The often discussed concept of Software-defined storage (SDS) has found its way into the enterprise storage and the broader software-defined discussions. However, there’s much debate and market confusion on the true definition of SDS, a la early days of defining “cloud computing.” The allure for SDS is around flexibility, but more significantly, reducing the overall cost of storage. Organizations that manufacture both servers and storage arrays today already offer SANs incorporating the lowest cost industry-standard servers with help from economies of scale. Offerings dubbed “SDS” today typically don’t provide the full-featured benefits of traditional SANs, and it’s uncommon to see these vendors provide full service on both the storage software and the hardware on which it resides. As user appetites grow and available SDS offerings mature, real-world benefits and models for the software-defined data center will become clearer, and even more innovative solutions will emerge.

Automation – Make Your Machines Work for You

Innovative storage vendors place a significant focus on automation and easier-to-manage storage environments to not only reduce storage complexity, but also reduce costs. Innovations like automated tiering, snapshots, virtual server and desktop integration/optimization, and de-duplication and compression are ways for organizations to apply additional “under-the-covers” automation to reduce overall storage costs.

For example, automated tiering helps organizations manage data when and where they need it, and in the most cost-effective storage tier. Many organizations buy storage that is capable of more performance than they might ever consume because they aren’t confident in their ability to measure and configure precise real-time demand for performance. Storage systems with automated tiering allow users to let the system determine the optimal tier for data workloads. Over time, it allows data to gravitate toward the media choice that best fits its actual needs and budget considerations. Expect to see automated tiering open the flood gates for flash adoption in the coming year, as blending tiers of MLC and SLC flash drives, for example, will enable customers to get all flash performance for what they spent on spinning disks last year.
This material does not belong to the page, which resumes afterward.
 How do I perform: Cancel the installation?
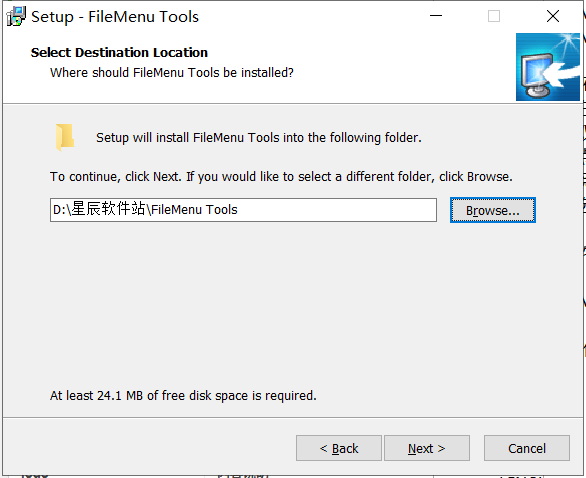pos(527,448)
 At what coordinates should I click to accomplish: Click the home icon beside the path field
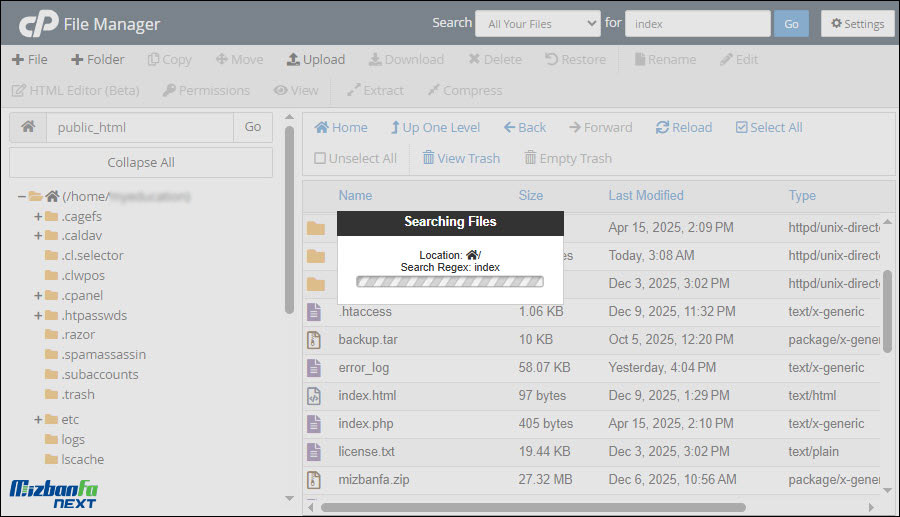pyautogui.click(x=28, y=127)
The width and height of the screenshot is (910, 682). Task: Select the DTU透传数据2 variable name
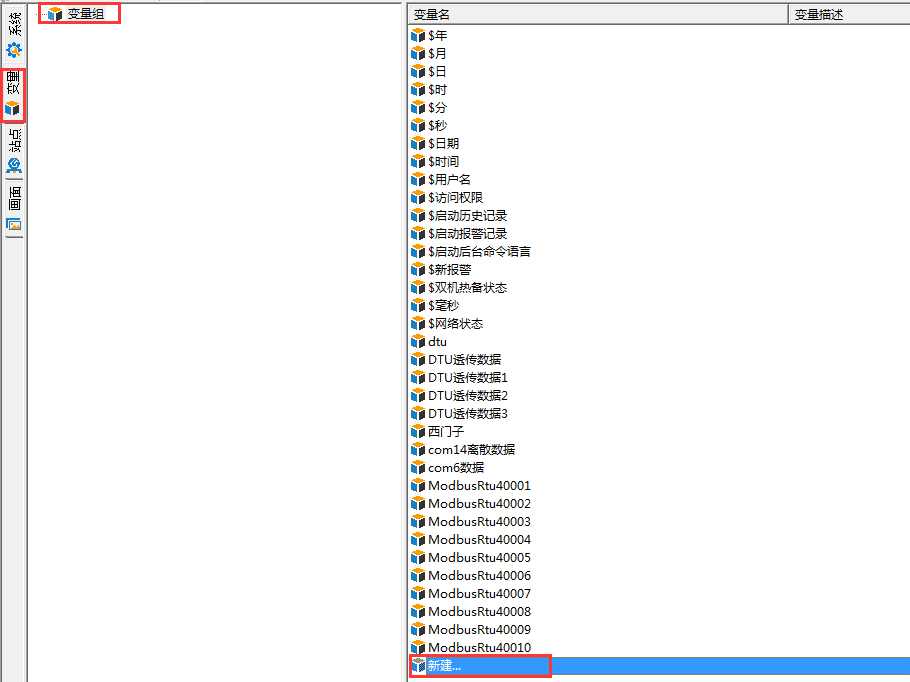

Furthermore, automating processes such as storage provisioning, snapshots, and integration with virtualization software vendors, can remove a substantial amount of mundane IT staff hours spent implementing and managing a successful storage environment. Smart automation leads to easier to use systems that can lower the overall total cost of storage for users.

There’s a lot of storage innovation in the days ahead. The continued data explosion and advancements in technology will keep driving momentum in these key areas as storage users demand innovative solutions to cost-effectively keep pace.